森さん:全然です(笑)。自分なりに事業を理解し、父にも納得してもらったうえで入社したいという思いがあり「寿商店を継ぐ覚悟があるから、入社させてほしい」とA4用紙4枚にもなる手紙を書いたんです。でも、父からの返事はいっさいなし。当時は人事担当がいるような組織ではありませんでしたから、父も未経験の私をどう配属していいかわからなかったのでしょう。ただ、父はその時の手紙をいまだに大事に財布に入れているみたいです。思いだけは伝わっていたのかな、と思います。
── 結局、お父さんから返事がないまま現場にアルバイトとして入ります。
森さん:古参の従業員さんに「社長の娘が帰ってきた」とあまりプレッシャーや負担にならないよう、遠慮がちに働き始めました。
── 当初は「楽天みたいな会社にしたい」とIT化を進めようとして、現場と衝突があったそうですね。
森さん:楽天みたいな会社にしたい、単純にIT化したい、というわけではなく、働きやすい大企業での経験から、家業でも「組織づくりをしたい」という気持ちがありました。当時は電話受注と紙の帳簿などを代表する超アナログなバックオフィスに、現場も父しか対応できないことも多いような、かなり属人化した体制になっていました。父の負担をもっと減らしたい。わたしが承継していくためには組織化をある程度しないとならないし、時代の変化とともに事業も変化していく必要がある。そう思って受発注システムやポスレジを導入するなど、バックオフィスだけでなく現場にデジタル化を推進をしていきましたが、現場のDX化を進めていくにつれて、特に職人さんたちが「うまくついていけていない」ことがわかりました。自分が「正論」だと思って進めていた組織化が、現場に響いていないのではと感じました。

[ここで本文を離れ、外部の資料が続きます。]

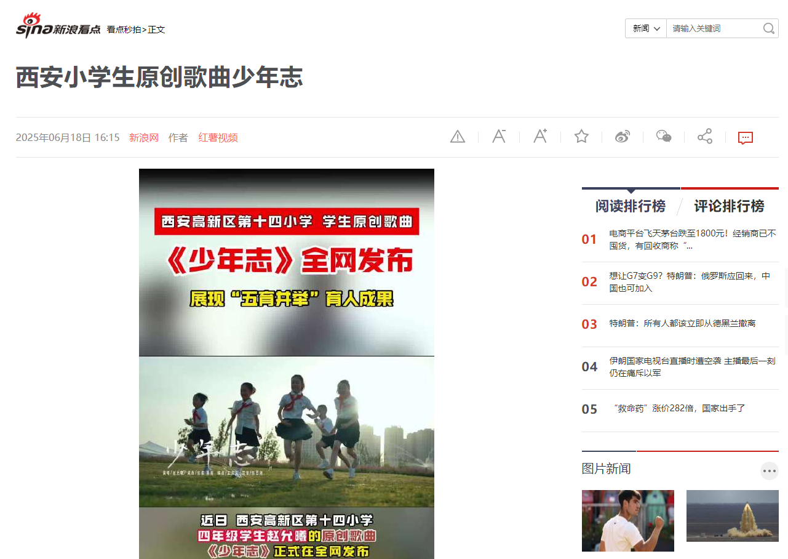Open the tennis player photo thumbnail
This screenshot has height=559, width=788.
click(x=627, y=520)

── どの現場でも起こりそうな問題ですね。森さんはその違和感をどう解消していったのですか。
森さん:劇的な変化ではなく、自分が現場に出て日々の現場課題を体験し、運用改善を重ねたことと、デジタル化になじめない現場のスタッフのストレスを軽減するようなコツコツとしたアナログなサポートの積み重ねです。システムの使い方に現場が戸惑っていれば説明を工夫し、一緒にやってみる。使う側のストレスを極力減らして現場の違和感を取り除いていきました。

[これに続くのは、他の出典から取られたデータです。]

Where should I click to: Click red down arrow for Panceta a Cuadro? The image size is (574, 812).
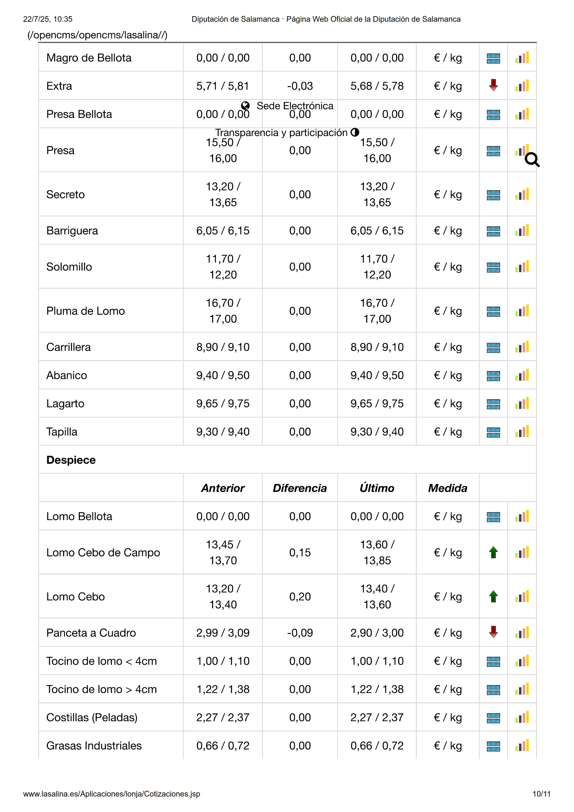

今思うのは、単にデジタル化効率化すること・大企業と同じような組織にすることが正解なのではなく、中小企業だからできること。自社がお客様に提供している価値をしっかりとした軸にしつつ、それを守り未来につなげていくためのDX化でなければ、家業が守ってきた「本来の価値」を損なってしまうと気づきました。
「なぜお客様に愛されてきたのか」「うちが積み重ねてきた価値は何か」という本質を考え、うちのアナログ(職人技術やお客様サービスなど)の魅力を活かすためのDX化を目指すことに切り替えました。現場のみなさんに「便利だ」と感じてもらえている、とDX化の成功実感が持てたのはそれから2年経った頃です。